Critics have long seen local justice courts as little more than cash machines for municipalities, but the Utah Judicial Council wants to create a new model that will function better and heighten public trust.
The council last week endorsed ideas put forth in a report from a Justice Court Study Committee, which examined the system.
The council plans to recommend changes listed in the report to the state Legislature. These include:
• Making justice court judges into state employees, rather than having them work for the county or city that chose them.
• Appointing the judges through a local selection committee.
• Making employment changes so all justice court judges work full time and have four-year college degrees.
• Requiring six-year terms and having municipal court judges stand for retention election.
The proposed changes, if adopted, would be phased in over time. Communities that do not like the system could opt to not run a justice court.
Critics have said justice court judges are interested mainly in filling the bank accounts of the cities or counties they serve by imposing fines on the class B and class C misdemeanors that come before them.
Ronald Nehring, a Utah Supreme Court justice who headed the committee, said the group wanted to avoid delving into criticisms of the municipal court system and instead explore what would be the best model.
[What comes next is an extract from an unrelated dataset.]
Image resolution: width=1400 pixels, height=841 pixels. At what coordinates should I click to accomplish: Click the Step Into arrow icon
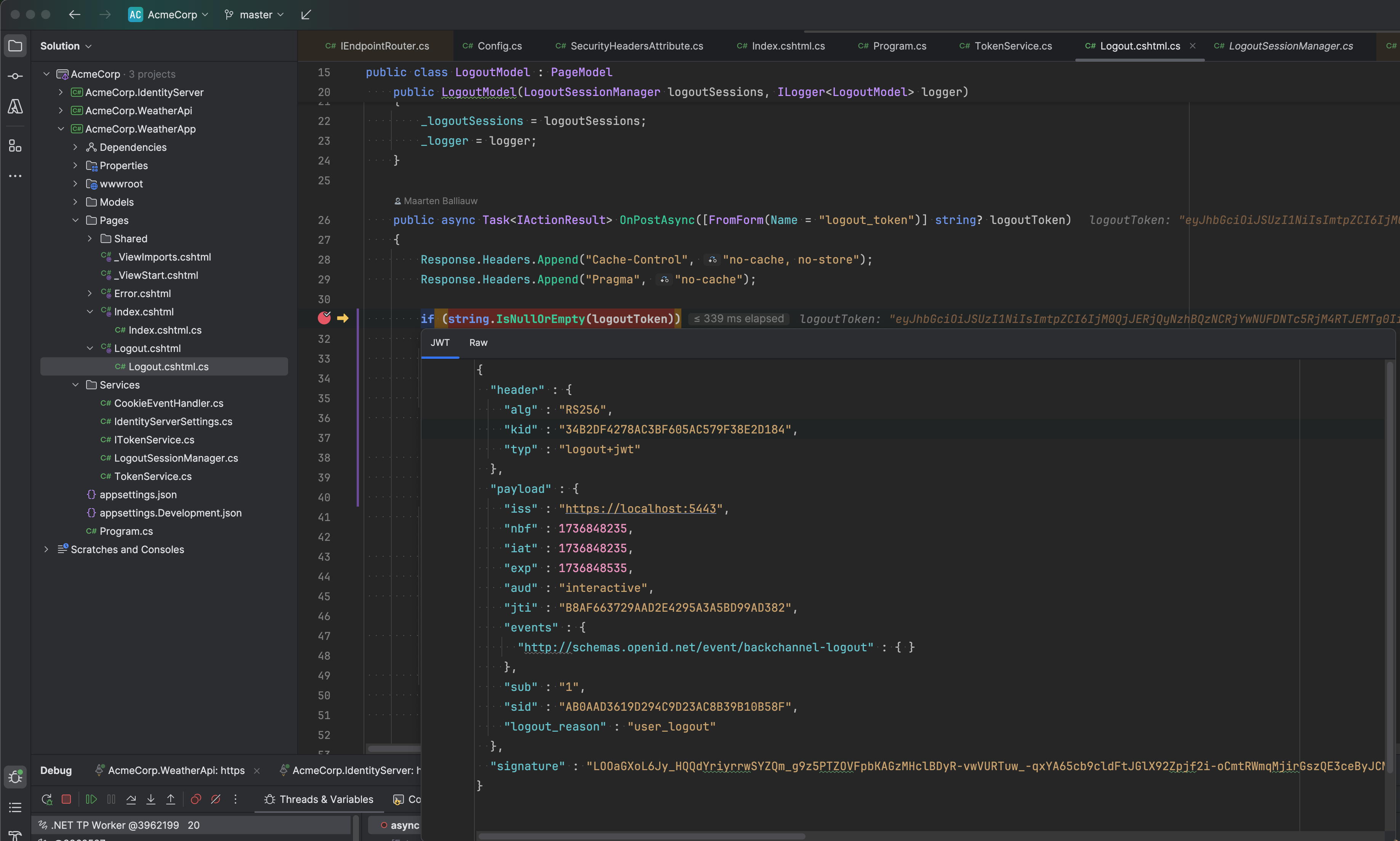(151, 799)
"There are all kinds of pejorative remarks made about justice courts we chose not to dive into that. All of us thought there was a higher road we could take," Nehring said.
"We were trying to develop a justice court system with three principles in mind: judicial independence, fostering public trust and confidence, and preserving and promoting a local character."
Nehring said the discussions were thoughtful, there was disagreement about a number of issues and several significant compromises emerged. The recommendations that will go to the Legislature are not perfect, he said, but they are solid.
"I'm very pleased with the process and the amount of listening we did to interested parties," he said. "I think there's a very progressive proposal (that resulted)."
Among other things, the committee chose not to ask that all municipal court judges be attorneys.
"That was a compromise," Nehring said. "There are people who think they should all be lawyers. There are parts of this state that have justice courts that don't have many lawyers."I found a sense in the committee that there are communities in which wise men and women live who aren't lawyers, who people in the community trust, and those communities should not be foreclosed from having those people be judges."